No sabemos cuándo va a ser la última vez de algo. La última vez que
di un paseo, la última vez que bajé a la playa, o la última vez que
compartí mi esencia sin saber si quería o no. No sabemos cuándo va a ser
la última vez que hagamos un viaje, que vayamos a comprar, o la última
vez que riámos, lloremos, compartamos tristezas o recordemos nostalgias.
La última vez. Juntos.
O separados.
Porque el tiempo demuestra que ambas cosas a la vez es demasiado
complicado. La última vez. Quizá sea la última vez que escriba, que
sienta, o la última vez que recuerde.
O la última vez que
intentaran reírse de mi. Y la última vez que muestro mi ingenuidad. O
puede que no, pero no será la última vez que, al menos, lo intente.

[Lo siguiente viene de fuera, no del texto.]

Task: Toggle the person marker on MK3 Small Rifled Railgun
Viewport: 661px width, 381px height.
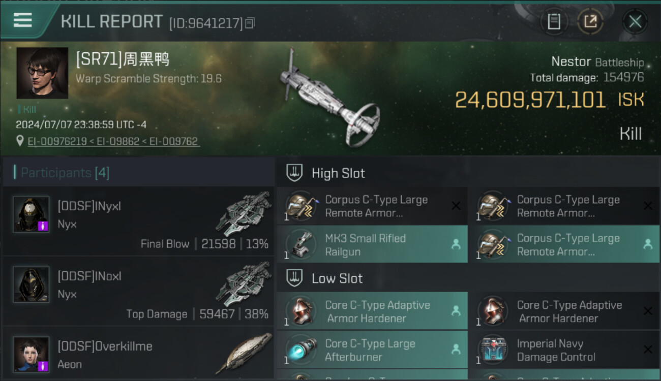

Lo cierto es que el tiempo, para bien o para mal, para todo tipo de
aniversario, sea blanco o gris, memorable o deplorable, triste o
disfrazado de tristeza, termina pasando. Y pasa, y sigue pasando, no sin
cierto escozor ni mal llamado remordimiento. Comenzaba a brotar la
semilla que, nos guste o no, termina germinando cuando sabemos que la
estamos plantando.
O quizá no lo sabíamos. O no lo sabían.
El caso es que ha pasado casi un año, y los motivos, míos son, y no de
los demás. Aunque me debato en la moralidad de compartirlos o guardarlos
un rato más, un rato de mil años, o apenas mil instantes. Aunque sea
compartirlos a ciegas. Todo es posible, y todo depende de cómo vea el
efecto de la aceleración de la cura de las heridas causadas.
Porque la injusticia sigue existiendo. Y no seré yo quien sea más justo que nadie, pero al menos escucho mi verdad.